Benchmark an endpoint
Live metrics tell you how an endpoint behaves under whatever traffic it happens to be getting. A benchmark tells you how it behaves under a known, repeatable load — so you can compare models, regions, and configurations on an apples-to-apples basis.
Modal runs benchmarks for you: it drives a standard load generator against your live endpoint from a sandbox and reports the results. Start one from the Benchmark tab on the endpoint’s detail page. The resulting metrics are available in the dashboard once completed.
Workload patterns
A benchmark runs one of two built-in patterns, each shaped like a different real-world workload:
| Pattern | Prompt shape | Models |
|---|---|---|
| Real-time generation | ~3,000 input tokens → ~100 output tokens, randomized prompts | Interactive chat / short-answer Q&A |
| Agentic multi-turn | ~45,000-token shared system prefix + ~5,000-token question → ~200 output tokens | Agent / tool-use workloads with long, reused context |
The agentic pattern reuses a long shared prefix across requests, so it also exercises prefix caching — a major factor in agent workload performance.
Endpoint preview benchmarks
When you pick a model while creating an endpoint, you’ll also see precomputed benchmarks attached to the model’s recipe.

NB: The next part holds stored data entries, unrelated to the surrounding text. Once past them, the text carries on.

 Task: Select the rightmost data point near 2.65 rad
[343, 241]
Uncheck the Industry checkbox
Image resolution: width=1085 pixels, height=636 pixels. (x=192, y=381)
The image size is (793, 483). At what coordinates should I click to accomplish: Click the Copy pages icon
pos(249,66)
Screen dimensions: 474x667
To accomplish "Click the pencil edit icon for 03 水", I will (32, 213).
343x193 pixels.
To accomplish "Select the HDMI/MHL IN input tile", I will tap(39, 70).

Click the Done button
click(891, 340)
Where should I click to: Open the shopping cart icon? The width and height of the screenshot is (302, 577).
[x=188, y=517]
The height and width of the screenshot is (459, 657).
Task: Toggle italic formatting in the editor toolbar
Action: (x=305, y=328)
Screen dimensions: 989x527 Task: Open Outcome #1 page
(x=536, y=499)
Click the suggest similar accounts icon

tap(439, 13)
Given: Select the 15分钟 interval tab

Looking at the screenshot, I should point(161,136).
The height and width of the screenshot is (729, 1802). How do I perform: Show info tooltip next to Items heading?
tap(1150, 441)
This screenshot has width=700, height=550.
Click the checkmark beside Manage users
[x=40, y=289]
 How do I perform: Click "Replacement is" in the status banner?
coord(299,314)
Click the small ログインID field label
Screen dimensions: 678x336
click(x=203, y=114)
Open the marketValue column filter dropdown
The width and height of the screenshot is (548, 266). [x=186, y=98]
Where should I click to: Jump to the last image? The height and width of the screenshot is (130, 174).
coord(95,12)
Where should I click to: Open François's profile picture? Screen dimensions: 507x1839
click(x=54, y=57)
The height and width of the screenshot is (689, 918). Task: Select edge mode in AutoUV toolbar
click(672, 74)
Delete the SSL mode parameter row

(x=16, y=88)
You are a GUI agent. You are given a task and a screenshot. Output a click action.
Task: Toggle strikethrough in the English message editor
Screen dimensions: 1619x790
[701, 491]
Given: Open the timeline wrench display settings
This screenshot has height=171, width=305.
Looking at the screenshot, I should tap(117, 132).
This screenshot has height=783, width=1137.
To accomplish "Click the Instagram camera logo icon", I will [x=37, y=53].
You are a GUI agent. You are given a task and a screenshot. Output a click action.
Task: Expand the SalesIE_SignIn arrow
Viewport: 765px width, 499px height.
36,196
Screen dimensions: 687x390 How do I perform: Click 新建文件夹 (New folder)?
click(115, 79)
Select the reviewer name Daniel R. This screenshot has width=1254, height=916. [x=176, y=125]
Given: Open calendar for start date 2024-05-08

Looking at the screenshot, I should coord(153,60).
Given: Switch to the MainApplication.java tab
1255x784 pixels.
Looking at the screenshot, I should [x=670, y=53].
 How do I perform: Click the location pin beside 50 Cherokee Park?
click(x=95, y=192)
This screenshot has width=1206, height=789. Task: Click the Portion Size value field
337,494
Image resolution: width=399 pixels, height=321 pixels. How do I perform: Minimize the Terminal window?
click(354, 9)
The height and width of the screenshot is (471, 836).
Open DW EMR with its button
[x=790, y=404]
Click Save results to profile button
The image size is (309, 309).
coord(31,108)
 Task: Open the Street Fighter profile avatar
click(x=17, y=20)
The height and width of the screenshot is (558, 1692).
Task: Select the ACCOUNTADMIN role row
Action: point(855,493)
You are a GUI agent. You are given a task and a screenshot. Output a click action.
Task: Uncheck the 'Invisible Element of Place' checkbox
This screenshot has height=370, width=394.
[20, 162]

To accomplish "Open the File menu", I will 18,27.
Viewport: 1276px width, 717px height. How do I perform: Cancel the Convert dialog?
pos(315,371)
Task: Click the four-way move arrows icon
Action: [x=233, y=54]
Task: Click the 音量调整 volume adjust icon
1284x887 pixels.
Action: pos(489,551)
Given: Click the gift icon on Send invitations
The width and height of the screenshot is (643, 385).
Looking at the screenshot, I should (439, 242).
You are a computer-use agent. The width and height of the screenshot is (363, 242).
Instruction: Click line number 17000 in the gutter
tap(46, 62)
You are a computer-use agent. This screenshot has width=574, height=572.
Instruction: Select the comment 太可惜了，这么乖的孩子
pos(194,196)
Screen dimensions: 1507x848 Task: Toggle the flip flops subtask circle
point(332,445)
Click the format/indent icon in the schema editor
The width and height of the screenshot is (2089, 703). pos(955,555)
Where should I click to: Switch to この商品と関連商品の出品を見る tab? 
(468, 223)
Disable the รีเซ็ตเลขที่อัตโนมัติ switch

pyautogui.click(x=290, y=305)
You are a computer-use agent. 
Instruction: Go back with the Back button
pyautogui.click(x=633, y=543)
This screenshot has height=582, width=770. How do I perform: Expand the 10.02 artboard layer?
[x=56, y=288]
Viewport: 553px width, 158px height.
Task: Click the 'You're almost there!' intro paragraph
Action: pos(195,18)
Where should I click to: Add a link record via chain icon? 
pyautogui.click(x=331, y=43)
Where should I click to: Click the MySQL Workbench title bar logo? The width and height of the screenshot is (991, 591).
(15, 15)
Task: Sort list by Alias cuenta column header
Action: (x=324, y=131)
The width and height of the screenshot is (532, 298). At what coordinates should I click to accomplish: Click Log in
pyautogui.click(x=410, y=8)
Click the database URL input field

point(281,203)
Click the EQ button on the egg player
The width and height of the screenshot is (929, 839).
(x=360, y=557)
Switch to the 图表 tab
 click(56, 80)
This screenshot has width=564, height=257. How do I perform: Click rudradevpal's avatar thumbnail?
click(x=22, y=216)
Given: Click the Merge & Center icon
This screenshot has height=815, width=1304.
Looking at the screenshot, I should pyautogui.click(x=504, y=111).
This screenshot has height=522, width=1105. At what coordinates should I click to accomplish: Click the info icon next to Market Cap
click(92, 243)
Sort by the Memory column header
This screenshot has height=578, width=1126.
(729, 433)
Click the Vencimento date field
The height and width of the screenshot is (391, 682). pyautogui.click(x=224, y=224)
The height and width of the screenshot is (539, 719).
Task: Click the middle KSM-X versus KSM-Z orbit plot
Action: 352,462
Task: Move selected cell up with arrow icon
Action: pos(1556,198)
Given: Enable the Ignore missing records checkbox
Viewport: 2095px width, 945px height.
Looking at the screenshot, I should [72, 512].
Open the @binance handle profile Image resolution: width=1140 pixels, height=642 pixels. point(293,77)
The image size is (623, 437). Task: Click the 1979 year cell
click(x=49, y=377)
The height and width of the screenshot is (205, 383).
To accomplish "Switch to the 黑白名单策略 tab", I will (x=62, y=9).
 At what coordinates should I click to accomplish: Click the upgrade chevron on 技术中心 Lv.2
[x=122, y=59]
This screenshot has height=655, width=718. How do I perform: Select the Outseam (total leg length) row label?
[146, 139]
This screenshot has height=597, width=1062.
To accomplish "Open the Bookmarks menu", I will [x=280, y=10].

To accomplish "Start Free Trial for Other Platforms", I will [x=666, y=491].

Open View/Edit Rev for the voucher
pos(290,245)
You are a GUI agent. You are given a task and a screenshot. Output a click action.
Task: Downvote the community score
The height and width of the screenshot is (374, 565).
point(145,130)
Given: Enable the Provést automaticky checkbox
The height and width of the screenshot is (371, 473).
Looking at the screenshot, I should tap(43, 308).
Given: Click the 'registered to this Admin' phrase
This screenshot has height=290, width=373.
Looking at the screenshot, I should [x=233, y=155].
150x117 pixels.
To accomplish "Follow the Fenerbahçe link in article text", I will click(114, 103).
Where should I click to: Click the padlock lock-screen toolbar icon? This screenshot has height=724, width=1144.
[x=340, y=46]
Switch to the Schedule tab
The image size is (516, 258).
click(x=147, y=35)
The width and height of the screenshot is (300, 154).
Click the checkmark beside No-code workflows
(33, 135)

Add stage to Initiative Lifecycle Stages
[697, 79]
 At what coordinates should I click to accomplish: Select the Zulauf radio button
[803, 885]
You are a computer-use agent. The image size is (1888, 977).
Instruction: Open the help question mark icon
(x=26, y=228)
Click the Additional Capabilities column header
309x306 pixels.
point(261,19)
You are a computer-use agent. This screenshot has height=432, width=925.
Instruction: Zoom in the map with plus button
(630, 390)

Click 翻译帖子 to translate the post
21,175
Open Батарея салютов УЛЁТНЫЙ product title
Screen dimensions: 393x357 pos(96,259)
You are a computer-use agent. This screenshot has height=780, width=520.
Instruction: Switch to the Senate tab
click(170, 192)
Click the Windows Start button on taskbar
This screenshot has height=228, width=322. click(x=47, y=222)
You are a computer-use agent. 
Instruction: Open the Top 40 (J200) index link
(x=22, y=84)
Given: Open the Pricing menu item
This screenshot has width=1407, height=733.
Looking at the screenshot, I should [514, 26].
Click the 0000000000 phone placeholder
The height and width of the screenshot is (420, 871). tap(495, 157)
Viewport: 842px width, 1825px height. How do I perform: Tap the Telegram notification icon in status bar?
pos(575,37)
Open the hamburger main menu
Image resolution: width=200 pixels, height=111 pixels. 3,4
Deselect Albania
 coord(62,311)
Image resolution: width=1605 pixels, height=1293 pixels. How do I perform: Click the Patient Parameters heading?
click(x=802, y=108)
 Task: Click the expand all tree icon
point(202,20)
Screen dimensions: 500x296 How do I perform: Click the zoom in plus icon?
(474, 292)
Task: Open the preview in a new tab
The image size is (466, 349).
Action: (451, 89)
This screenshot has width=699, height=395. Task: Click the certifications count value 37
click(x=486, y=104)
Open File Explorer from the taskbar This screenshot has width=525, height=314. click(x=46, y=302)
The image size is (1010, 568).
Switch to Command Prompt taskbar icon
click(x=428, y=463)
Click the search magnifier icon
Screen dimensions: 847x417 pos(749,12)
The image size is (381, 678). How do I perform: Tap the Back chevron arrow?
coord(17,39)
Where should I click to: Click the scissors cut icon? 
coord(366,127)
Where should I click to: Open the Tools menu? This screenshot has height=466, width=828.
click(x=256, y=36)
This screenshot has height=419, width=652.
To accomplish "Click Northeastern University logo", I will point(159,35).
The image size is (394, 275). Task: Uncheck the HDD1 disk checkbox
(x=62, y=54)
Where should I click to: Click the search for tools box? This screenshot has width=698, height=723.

These are reference numbers Modal measured on a known GPU configuration, so you can compare candidate models before deploying anything. They differ from the benchmarks above in two ways: they’re produced ahead of time by Modal (not run against your endpoint), and they’re tied to the recipe rather than your specific deployment. Use recipe benchmarks to choose a model; run your own benchmark to validate an endpoint in your region with your settings.
Caveats
- Benchmarks send real traffic. A run drives your live endpoint, triggers autoscaling, and incurs the usual compute cost while it runs.
- Results are point-in-time. Numbers depend on the current fleet size, region, and any cold starts during the run. Compare runs taken under similar conditions, and let the endpoint warm up first for steady-state figures.
- Pick the pattern that matches your use case. Real-time and agentic workloads stress very different parts of the serving stack; benchmarking the wrong shape can be misleading.